#### Фрагмент документа

Расписные сундуки Руси

Расписные сундуки Руси
Птица Сирин. Роспись сундука. 1710. Олонецкая школа.

Расписные сундуки Руси XVII-XVIII веков

Перед нами мифическая птица Сирин, которая, согласно древним легендам, завлекала и губила путников. Неизвестный художник блестяще воплотил этот легендарный образ в росписи; он усилил его выразительность, резко оттенив светлый лик Сирина контрастирующим мрачным фоном. Трудно представить себе, что эта талантливая живопись помещается внутри простого деревянного сундука. Художественная роспись сундуков не является случайностью, так как сами эти предметы, вышедшие сейчас из употребления, в жизни наших предков в 17—18 веках играли важную роль, были непременной принадлежностью почти каждого дома. Делались сундуки из крепкого дубового дерева, а для большей прочности оковывались еще полосами железа, снабжались надежными, часто секретными замками. Такие сундуки стояли обычно в спальне хозяина, и нередко под изголовьем.

Благодаря своему географическому положению они оказались посредниками во всей внешней и внутренней торговле России. Северная Двина связывала их с Архангельском — северным морским портом, а через него — с иноземными государствами. Отсюда же шли товары и в южные центры России: в Москву, на Волгу — к Макарьевской ярмарке, на восток, в Сибирь. Город Холмогоры в 16 веке был важнейшим речным портом на Двинском пути и до построения Архангельска играл роль морской гавани. Не менее крупным центром был и Великий Устюг. Судя по описаниям документов начала 17 века, он состоял из старого центра — «городища» и нового города —«острога» и был окружен деревянными стенами с башнями и земляными валами. За стенами острога располагались посады и слободы с ремесленным населением. Всего в это время в Устюге было восемьсот три двора, четыре крупные торговые площади с лавками и амбарами, пятнадцать улиц и тринадцать односторонок.
Ряд документов того времени говорит нам о широком развитии в Устюге и Холмогорах промышленности и ремесла. Среди многих разнообразных специальностей выделялись кузнецы. Так, например, только в Устюге в 1630 году было сорок семь кузниц, а в 1676 — шестьдесят восемь. Развитие здесь кузнечного производства объясняется большим спросом на кузнечные товары города и деревни, а также потребностями судостроения.

Расписные сундуки Руси
Александр Македонский. Роспись сундука-теремка.

В 17 веке эти города славились и производством сундуков. Иностранец Кильбургер в своих записках о Московии по этому поводу пишет: «В городе Холмогоры, на Северной Двине .. . делаются сундуки различной величины, заслуживающие справедливую славу». Кузнецы оковывали сундуки полосами железа. Их высокое мастерство и искусство превращало грубую и тяжелую оковку в изысканное украшение предмета: полосы железа просекались сквозным узором, наподобие кружева, под ажурную прорезь подкладывалась цветная бумага и слюда. Такие сундуки и ларцы высоко ценились, часто делались по заказу и подносились в качестве подарков. Так, например, в одном из документов говорится: «… в августе 1677 года Василий Афанасьевич Шергин послал Московитину Гавриле Романову устюжского дела погребец, окованный железными прутьями, а гость Василий Грудцын отправил в Москву гостю Ивану Панкратьеву такой же ларчик». Иногда внутренние стороны сундуков еще и расписывались. Росписи на сундуках 17—18 веков из собрания Государственного Исторического музея и посвящена настоящая работа.

########
#### Исходные данные

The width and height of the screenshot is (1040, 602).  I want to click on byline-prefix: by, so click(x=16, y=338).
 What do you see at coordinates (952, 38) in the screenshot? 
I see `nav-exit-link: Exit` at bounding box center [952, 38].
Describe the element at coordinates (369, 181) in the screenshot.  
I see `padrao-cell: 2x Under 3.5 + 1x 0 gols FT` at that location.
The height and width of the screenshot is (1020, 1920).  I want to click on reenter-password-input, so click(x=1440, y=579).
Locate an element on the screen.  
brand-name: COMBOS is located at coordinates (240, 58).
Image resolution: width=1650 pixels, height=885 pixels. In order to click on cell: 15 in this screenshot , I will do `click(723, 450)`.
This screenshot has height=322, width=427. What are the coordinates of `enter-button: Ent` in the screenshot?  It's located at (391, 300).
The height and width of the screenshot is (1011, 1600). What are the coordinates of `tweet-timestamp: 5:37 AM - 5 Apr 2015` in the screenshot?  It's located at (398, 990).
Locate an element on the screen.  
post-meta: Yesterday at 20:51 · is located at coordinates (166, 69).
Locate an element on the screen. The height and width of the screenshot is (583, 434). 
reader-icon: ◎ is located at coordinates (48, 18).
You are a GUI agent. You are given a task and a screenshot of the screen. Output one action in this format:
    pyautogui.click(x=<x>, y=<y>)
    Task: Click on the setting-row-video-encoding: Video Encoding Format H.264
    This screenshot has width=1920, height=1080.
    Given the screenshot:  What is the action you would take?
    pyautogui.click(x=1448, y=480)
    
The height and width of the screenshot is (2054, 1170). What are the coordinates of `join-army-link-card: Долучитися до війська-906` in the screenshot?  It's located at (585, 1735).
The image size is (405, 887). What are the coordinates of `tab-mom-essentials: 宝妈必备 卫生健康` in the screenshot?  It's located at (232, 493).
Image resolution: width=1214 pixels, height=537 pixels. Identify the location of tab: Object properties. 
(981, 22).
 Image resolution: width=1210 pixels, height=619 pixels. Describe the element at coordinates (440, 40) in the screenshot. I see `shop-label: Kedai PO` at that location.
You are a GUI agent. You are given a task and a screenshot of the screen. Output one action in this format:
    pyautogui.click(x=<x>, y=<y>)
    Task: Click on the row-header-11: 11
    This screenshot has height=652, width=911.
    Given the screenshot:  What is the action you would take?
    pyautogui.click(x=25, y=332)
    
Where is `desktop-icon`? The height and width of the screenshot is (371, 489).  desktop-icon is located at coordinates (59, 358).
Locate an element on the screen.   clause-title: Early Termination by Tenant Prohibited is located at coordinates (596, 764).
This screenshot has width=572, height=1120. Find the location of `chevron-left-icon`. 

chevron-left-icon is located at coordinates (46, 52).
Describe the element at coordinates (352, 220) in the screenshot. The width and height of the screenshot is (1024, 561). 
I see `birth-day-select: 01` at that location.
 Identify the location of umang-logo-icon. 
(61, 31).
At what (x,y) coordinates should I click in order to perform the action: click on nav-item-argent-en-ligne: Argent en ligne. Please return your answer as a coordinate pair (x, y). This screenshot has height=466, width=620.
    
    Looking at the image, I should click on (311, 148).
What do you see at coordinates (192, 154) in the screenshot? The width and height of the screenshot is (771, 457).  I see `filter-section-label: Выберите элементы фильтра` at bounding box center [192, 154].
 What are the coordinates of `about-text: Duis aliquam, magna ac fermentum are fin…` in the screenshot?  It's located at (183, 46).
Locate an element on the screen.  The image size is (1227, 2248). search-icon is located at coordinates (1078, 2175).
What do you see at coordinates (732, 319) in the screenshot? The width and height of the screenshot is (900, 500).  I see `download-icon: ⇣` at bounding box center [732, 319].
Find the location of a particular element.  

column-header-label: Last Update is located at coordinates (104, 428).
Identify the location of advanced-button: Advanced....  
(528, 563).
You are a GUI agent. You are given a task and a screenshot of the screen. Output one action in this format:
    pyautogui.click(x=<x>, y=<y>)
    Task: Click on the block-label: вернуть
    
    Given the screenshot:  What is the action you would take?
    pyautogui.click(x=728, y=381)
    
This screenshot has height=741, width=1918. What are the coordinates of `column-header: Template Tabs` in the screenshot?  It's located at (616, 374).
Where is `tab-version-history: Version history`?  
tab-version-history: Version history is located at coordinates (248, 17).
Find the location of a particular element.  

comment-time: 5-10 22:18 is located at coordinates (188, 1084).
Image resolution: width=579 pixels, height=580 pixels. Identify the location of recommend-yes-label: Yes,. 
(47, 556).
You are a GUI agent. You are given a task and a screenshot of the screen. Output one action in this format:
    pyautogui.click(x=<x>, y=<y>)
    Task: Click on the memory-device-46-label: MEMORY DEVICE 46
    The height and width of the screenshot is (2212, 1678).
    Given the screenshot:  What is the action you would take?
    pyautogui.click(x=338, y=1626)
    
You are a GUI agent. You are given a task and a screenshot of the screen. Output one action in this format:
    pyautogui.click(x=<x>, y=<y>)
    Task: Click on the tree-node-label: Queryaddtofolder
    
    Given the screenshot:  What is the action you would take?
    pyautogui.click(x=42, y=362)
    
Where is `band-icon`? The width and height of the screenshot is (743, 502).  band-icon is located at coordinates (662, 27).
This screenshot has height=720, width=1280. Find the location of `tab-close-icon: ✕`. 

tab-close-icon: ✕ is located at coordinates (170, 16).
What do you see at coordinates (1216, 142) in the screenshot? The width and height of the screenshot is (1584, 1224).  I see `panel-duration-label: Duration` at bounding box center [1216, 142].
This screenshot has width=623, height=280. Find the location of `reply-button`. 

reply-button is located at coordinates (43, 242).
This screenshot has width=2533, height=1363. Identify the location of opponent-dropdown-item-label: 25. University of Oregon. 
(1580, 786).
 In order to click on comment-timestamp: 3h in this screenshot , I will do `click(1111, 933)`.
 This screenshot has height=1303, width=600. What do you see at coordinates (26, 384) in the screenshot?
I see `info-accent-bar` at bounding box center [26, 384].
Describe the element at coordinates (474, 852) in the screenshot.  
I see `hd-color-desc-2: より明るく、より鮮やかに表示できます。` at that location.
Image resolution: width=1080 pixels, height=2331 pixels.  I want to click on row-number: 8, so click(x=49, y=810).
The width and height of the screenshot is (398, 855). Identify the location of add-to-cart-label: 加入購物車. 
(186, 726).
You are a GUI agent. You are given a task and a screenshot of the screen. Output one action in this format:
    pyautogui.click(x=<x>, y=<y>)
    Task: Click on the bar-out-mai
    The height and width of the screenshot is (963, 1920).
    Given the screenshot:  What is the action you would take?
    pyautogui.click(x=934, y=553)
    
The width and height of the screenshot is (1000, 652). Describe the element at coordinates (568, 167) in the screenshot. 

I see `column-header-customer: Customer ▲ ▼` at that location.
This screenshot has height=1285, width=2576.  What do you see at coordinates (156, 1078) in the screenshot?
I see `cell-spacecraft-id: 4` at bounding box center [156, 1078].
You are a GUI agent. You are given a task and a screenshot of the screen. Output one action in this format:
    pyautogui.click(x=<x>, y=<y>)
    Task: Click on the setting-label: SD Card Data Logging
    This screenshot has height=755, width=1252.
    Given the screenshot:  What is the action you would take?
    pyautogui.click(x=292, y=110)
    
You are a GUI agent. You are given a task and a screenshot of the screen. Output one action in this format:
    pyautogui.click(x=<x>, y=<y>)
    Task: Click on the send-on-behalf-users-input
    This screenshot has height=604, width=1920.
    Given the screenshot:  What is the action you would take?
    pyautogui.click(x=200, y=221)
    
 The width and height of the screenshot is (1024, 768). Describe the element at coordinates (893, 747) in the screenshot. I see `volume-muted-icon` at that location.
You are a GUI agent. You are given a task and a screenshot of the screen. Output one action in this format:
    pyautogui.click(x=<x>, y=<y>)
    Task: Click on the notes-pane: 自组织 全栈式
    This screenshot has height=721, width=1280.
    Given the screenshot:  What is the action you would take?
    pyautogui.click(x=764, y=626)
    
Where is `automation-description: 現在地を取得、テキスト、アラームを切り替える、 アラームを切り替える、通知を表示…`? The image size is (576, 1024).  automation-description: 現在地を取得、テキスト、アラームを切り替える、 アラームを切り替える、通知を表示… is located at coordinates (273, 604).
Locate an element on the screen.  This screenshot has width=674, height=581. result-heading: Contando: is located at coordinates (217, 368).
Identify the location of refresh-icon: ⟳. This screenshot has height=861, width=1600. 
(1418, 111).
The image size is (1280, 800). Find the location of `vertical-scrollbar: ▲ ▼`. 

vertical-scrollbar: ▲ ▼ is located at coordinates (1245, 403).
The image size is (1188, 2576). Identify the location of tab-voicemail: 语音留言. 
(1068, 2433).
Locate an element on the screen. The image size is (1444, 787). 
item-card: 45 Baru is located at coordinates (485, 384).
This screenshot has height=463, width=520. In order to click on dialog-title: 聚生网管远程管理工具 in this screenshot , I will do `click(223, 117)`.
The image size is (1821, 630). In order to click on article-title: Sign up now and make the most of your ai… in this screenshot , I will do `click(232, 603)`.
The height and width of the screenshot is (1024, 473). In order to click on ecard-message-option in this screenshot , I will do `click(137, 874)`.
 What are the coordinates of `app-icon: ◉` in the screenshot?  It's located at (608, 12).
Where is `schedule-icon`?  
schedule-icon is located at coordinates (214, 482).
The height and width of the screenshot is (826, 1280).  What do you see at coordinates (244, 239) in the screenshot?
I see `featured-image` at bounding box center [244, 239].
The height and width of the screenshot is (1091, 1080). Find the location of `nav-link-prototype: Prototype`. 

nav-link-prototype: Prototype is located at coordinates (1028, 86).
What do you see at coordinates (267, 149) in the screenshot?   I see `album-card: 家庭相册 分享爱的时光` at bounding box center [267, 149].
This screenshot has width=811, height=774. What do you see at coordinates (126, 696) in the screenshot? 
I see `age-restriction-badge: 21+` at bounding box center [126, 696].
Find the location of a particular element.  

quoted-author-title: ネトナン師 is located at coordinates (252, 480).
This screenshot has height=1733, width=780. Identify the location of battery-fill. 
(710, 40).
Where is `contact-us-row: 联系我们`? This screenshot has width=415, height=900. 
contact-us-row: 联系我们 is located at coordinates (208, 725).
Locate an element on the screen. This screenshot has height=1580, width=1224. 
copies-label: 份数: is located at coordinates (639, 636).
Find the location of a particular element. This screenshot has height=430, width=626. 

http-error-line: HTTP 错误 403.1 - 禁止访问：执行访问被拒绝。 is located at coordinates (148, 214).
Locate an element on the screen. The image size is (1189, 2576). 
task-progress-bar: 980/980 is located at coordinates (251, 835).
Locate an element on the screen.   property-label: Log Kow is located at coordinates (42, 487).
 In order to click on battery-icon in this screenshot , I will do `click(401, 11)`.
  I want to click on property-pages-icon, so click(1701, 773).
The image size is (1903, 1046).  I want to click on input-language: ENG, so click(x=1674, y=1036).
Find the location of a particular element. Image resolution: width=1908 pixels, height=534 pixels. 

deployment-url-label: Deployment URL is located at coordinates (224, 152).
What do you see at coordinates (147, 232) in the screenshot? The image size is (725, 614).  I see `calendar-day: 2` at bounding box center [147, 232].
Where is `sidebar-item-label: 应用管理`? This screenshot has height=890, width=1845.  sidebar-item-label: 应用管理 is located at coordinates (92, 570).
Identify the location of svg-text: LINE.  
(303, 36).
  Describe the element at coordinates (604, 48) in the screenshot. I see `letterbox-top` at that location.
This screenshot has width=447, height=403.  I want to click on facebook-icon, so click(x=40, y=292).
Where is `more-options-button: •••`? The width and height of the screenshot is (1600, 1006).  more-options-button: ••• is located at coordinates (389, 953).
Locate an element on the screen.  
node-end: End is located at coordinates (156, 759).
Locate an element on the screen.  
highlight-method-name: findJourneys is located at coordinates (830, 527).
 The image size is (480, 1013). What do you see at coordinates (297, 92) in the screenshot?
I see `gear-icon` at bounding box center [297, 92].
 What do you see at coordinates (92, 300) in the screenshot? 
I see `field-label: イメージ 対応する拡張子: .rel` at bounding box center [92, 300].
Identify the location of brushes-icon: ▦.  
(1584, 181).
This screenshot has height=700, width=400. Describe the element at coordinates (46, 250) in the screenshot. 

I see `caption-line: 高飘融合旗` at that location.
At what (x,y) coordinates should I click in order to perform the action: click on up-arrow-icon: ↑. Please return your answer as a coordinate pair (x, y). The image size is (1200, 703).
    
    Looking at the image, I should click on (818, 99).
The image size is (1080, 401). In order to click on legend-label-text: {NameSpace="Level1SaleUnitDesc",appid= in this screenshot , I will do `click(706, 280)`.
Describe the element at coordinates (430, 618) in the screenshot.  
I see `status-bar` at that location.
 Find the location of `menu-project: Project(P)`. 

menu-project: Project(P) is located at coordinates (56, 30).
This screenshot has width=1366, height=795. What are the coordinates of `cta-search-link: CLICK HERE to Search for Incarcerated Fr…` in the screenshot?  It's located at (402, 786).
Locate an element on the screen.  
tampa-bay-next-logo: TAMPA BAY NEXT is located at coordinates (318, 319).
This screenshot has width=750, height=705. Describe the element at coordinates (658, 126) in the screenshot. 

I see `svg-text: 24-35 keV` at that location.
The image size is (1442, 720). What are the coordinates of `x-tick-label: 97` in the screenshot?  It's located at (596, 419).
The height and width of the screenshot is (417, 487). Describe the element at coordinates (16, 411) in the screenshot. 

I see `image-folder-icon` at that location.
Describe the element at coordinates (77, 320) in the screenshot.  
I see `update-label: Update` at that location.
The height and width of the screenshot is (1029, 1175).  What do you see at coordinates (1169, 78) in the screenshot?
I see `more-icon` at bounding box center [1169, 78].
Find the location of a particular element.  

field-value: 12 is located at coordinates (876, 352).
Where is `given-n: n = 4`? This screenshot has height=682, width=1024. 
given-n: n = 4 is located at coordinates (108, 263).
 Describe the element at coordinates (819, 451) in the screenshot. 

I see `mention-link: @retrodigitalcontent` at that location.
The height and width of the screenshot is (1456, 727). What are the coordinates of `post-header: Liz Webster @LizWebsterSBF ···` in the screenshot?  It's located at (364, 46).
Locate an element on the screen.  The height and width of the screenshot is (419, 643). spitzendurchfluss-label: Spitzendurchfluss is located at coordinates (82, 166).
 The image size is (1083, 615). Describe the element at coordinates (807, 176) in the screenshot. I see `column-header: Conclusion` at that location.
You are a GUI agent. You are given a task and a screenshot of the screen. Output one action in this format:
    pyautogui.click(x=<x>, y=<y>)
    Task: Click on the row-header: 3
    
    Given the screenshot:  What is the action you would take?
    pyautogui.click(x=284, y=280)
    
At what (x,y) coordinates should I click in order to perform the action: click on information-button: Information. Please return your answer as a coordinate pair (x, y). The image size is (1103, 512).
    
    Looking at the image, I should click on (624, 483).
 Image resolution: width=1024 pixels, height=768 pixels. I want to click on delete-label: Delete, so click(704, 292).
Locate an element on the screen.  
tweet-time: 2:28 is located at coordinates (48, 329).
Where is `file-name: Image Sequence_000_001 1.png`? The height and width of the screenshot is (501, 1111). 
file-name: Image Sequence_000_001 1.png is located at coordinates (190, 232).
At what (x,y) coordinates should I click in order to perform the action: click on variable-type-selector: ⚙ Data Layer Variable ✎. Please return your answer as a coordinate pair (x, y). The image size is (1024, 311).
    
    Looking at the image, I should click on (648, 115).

########

#### Используя сведения
A: Повторите, пожалуйста, дословно часть текста о расписных сундуках Руси: начните со слов «Перед нами мифическая» и закончите словами «нередко под изголовьем.».
B: Изложите текст о расписных сундуках Руси в двух предложениях.

#### Ответы к заданиям
A:
Перед нами мифическая птица Сирин, которая, согласно древним легендам, завлекала и губила путников. Неизвестный художник блестяще воплотил этот легендарный образ в росписи; он усилил его выразительность, резко оттенив светлый лик Сирина контрастирующим мрачным фоном. Трудно представить себе, что эта талантливая живопись помещается внутри простого деревянного сундука. Художественная роспись сундуков не является случайностью, так как сами эти предметы, вышедшие сейчас из употребления, в жизни наших предков в 17—18 веках играли важную роль, были непременной принадлежностью почти каждого дома. Делались сундуки из крепкого дубового дерева, а для большей прочности оковывались еще полосами железа, снабжались надежными, часто секретными замками. Такие сундуки стояли обычно в спальне хозяина, и нередко под изголовьем.

B: В 17–18 веках сундуки были непременной принадлежностью почти каждого дома: их делали из крепкого дуба, оковывали железом, снабжали надежными замками, а иногда расписывали изнутри. В 17 веке Холмогоры и Устюг славились производством сундуков, и кузнецы превращали их железную оковку в изысканное украшение со сквозным узором.